Kidney disease patients on dialysis often have impaired high-density lipoprotein (HDL) or “good” cholesterol, according to a study conducted by researchers at the Medical University of Graz, in Austria.
The article, entitled “Dialysis Modalities and HDL Composition and Function,” is published online in the Journal of the American Society of Nephrology.
HDL has heart-protective effects due to a variety of properties including its ability to help transport excess cholesterol out of the body and to bind toxic substances in the blood. In the general population, higher levels of HDL are linked with a reduced risk of heart disease; however, no such correlation exists in kidney disease patients on dialysis, according to background information in the study.

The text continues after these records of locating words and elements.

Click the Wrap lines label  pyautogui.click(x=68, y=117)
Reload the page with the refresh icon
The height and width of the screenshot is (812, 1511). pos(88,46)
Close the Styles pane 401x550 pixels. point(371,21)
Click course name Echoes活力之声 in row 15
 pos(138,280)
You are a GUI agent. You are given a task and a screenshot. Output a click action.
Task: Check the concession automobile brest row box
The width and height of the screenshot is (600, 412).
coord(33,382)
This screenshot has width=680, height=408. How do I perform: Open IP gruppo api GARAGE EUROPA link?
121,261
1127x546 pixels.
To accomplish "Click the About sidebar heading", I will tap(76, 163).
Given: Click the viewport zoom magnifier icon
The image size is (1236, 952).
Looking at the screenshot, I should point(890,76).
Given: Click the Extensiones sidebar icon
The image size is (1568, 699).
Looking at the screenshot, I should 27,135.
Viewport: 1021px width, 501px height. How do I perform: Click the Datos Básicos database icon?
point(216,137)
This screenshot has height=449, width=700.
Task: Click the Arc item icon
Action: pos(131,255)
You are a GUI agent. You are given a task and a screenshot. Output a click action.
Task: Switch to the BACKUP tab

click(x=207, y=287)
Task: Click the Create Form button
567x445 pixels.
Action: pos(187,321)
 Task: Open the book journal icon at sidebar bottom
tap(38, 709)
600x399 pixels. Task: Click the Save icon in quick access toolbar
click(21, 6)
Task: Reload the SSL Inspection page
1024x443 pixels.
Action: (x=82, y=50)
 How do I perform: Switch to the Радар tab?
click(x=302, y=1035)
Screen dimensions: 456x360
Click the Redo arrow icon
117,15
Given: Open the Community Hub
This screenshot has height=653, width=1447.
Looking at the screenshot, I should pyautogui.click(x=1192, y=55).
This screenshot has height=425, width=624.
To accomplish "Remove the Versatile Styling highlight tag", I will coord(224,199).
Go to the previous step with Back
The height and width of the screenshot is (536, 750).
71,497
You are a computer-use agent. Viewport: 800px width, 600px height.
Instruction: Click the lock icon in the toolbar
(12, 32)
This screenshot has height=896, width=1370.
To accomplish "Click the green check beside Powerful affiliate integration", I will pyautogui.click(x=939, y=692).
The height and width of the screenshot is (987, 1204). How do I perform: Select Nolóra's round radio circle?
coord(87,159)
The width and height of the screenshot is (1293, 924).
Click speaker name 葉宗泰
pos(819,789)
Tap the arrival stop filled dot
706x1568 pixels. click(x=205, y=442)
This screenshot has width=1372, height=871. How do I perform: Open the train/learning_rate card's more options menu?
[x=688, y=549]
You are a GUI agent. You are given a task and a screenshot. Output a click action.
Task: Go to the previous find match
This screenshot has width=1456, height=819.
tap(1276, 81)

Gunther Marsche, PhD, Michael Holzer, PhD, Medical University of Graz, in Austria, and their colleagues looked to see if dialysis patients might have dysfunctional HDL. When they analyzed blood from 24 hemodialysis patients, 14 peritoneal dialysis patients, and 20 healthy controls, the investigators found that enzyme activities involved in HDL metabolism and HDL maturation were altered in patients on either type of dialysis. The normal function of HDL was also compromised in patients on hemodialysis or peritoneal dialysis. The time spent on dialysis tended to correlate with the capability of HDL to transport cholesterol, but it was not associated with other functional parameters of HDL.
“These new findings suggest that chronic inflammation associated with kidney disease markedly alters the composition and decreases the function of HDL,” said Dr. Marsche. “Our findings may provide novel clues into the molecular links of kidney disease and heart disease.” The results are especially important because heart disease is the leading cause of death in individuals with chronic kidney disease.
Study co-authors include Gernot Schilcher, MD, Sanja Curcic, Msc, Markus Trieb, MSc, Senka Ljubojevic, PhD, Tatjana Stojakovic, MD, Hubert Scharnagl, PhD, Chantal Kopecky, MSc, Alexander R Rosenkranz, MD, and Akos Heinemann, MD.